Prepare the peak calling software we use macs14 for peak calling in Dr.seq2 on Drop-ChIP data and single cell ATAC-seq data. You can download MACS14 from here.
$ tar -zxvf MACS-1.4.2-1.tar.gz $ cd MACS-1.4.2-1 $ sudo python setup.py install # for root user $ python setup.py install --prefix /home/ # if you are not a root user $ export PYTHONPATH=/home/lib/python2.6/site-packages:$PYTHONPATH $ export PATH=/home/bin:$PATH More detailed about MACS see MACS web page
Step3.Run Dr.seq2 on single cell ATAC-seq data
You can run Dr.seq2 pipeline to generate QC and analysis reports of your single cell ATAC-seq (scATAC) datasets. Here, we provide an example of our simple mode on combined published scATAC-seq datasets (GSM1596255-GSM1596350, GSM1596735-GSM1596830 and GSM1597119-GSM1597214) and display Dr.seq2 output in the following panel.

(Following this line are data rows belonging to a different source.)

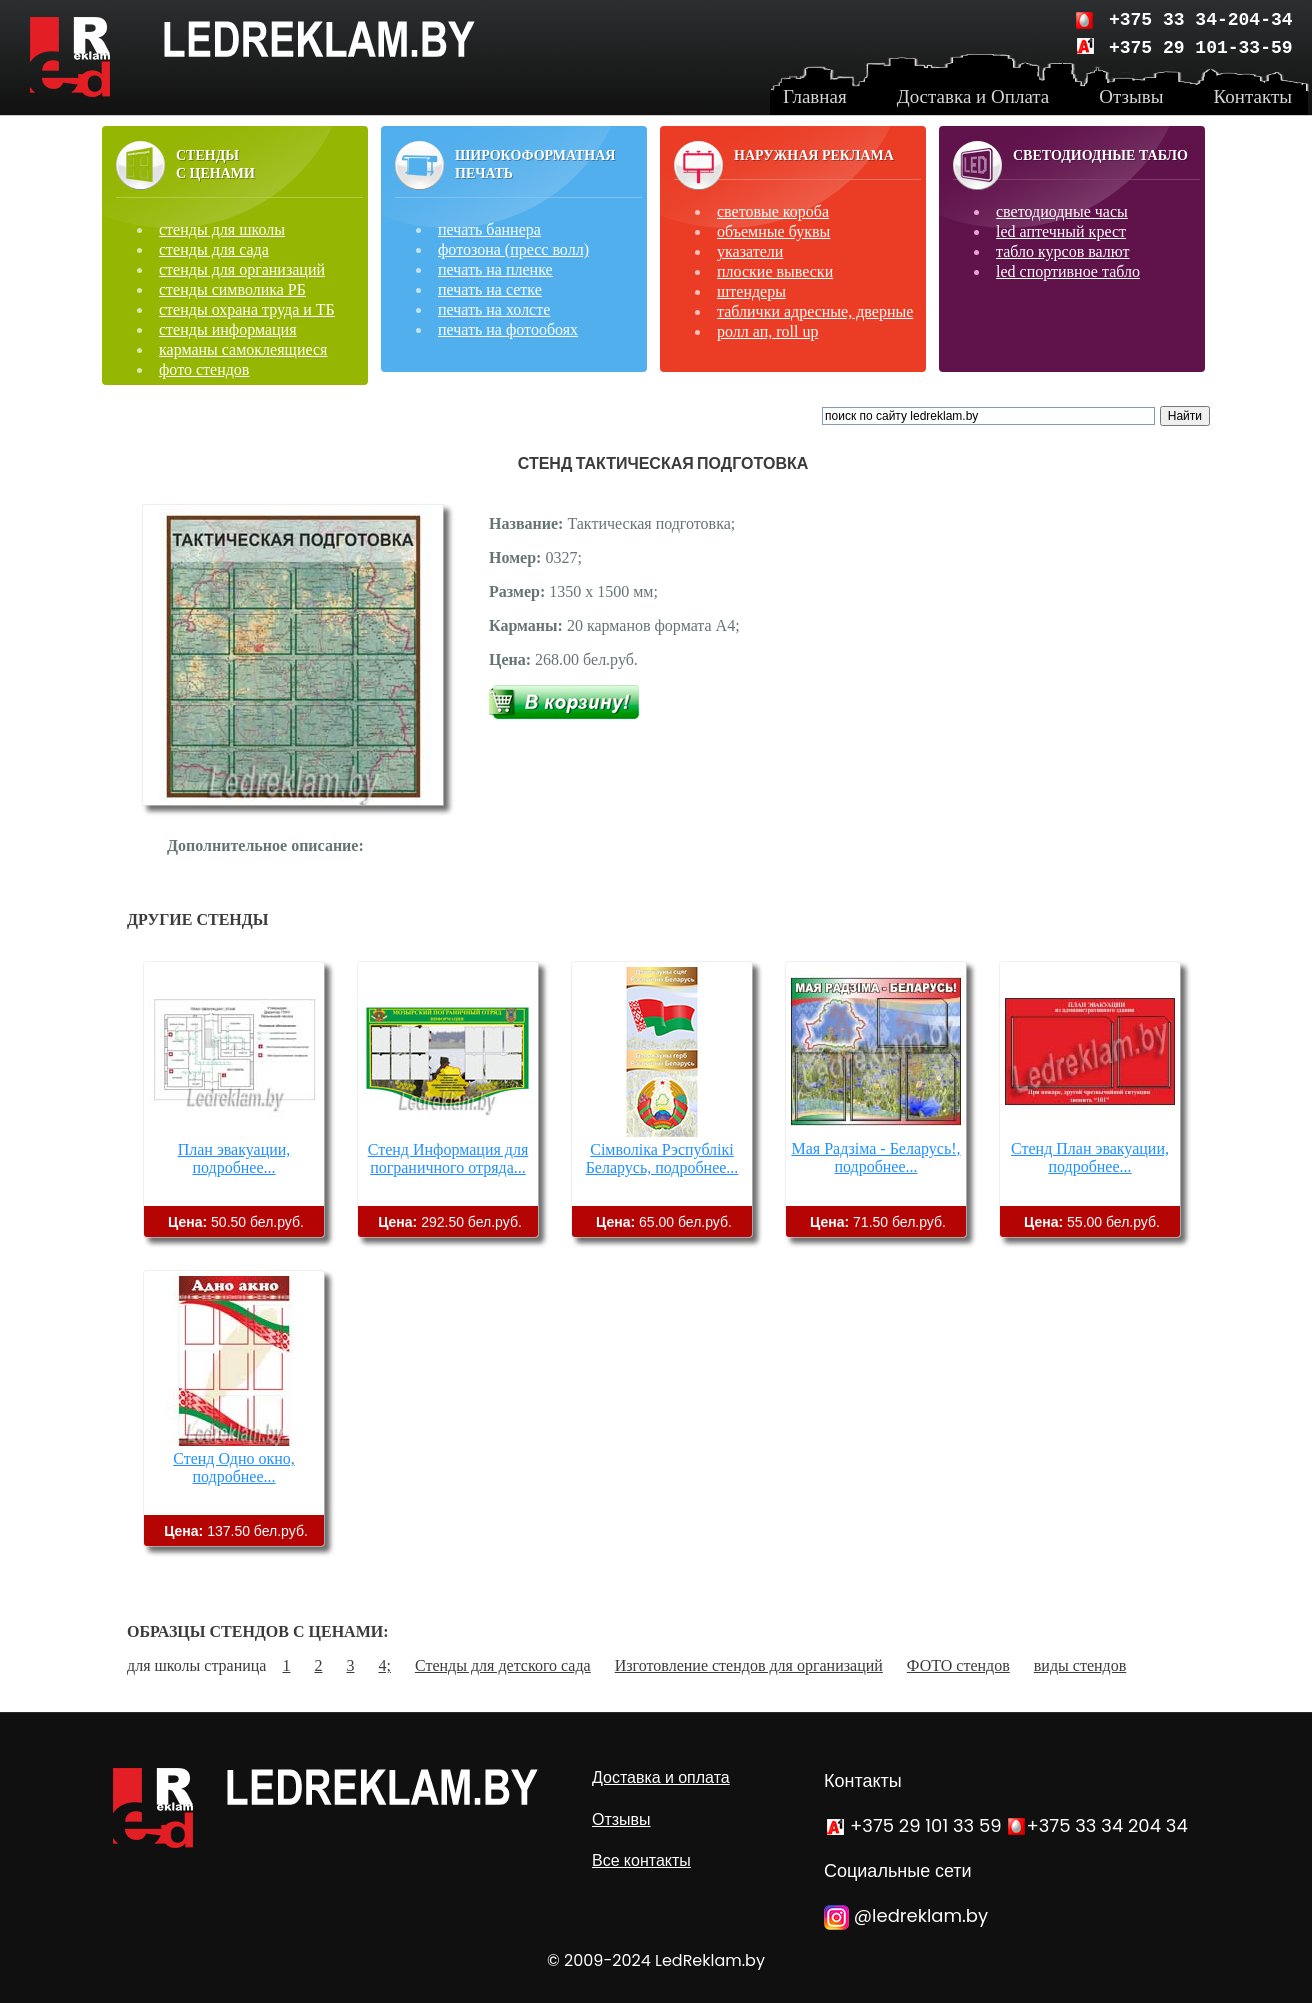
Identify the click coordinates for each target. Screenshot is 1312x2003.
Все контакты (641, 1860)
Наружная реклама (814, 155)
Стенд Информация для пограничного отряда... (448, 1158)
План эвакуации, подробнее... (234, 1158)
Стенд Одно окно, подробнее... (234, 1467)
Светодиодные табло (1100, 155)
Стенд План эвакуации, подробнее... (1090, 1157)
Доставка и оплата (661, 1777)
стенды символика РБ (232, 289)
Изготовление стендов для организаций (749, 1665)
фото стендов (204, 369)
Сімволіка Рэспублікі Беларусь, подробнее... (662, 1158)
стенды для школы (222, 229)
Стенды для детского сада (503, 1665)
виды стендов (1080, 1665)
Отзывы (621, 1819)
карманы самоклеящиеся (243, 349)
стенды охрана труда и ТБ (247, 309)
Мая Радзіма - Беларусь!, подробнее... (875, 1157)
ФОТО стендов (958, 1665)
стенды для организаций (242, 269)
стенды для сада (214, 249)
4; (384, 1665)
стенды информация (228, 329)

$ ATAC -i DrSeq2_scATAC -o scATAC -g hs --layout pair --geneannotation /PATHtoRefGene/hg19.refGene --cell_cutoff 5 --peak_cutoff 5 -C 3
For a brief description of major parameters, see the Manual section for more information.
-i input mapped reads file of single cell ATAC-seq. Sam/Bam files are supported,multiple files should seperate by comma.This parameter is required.
-o output name.This parameter is required.Default is 'out'.
-g genome_type for effective genome size. It can be shortcuts:'hs' for human (2.7e9), 'mm' for mouse (1.87e9) Default:hs
--layout pair-end sequencing or single-end sequencing.'pair' strands for pair-end sequencing.'single' strands for single-end sequencing.
--geneannotation gene annotation file for CEAS.
--cell_cutoff discard the peaks containing cells less than cell_cutoff.
--peak_cutoff discard the cells containing peaks less than peak_cutoff.
-C Given cluster numbers. DEFAULT: 3.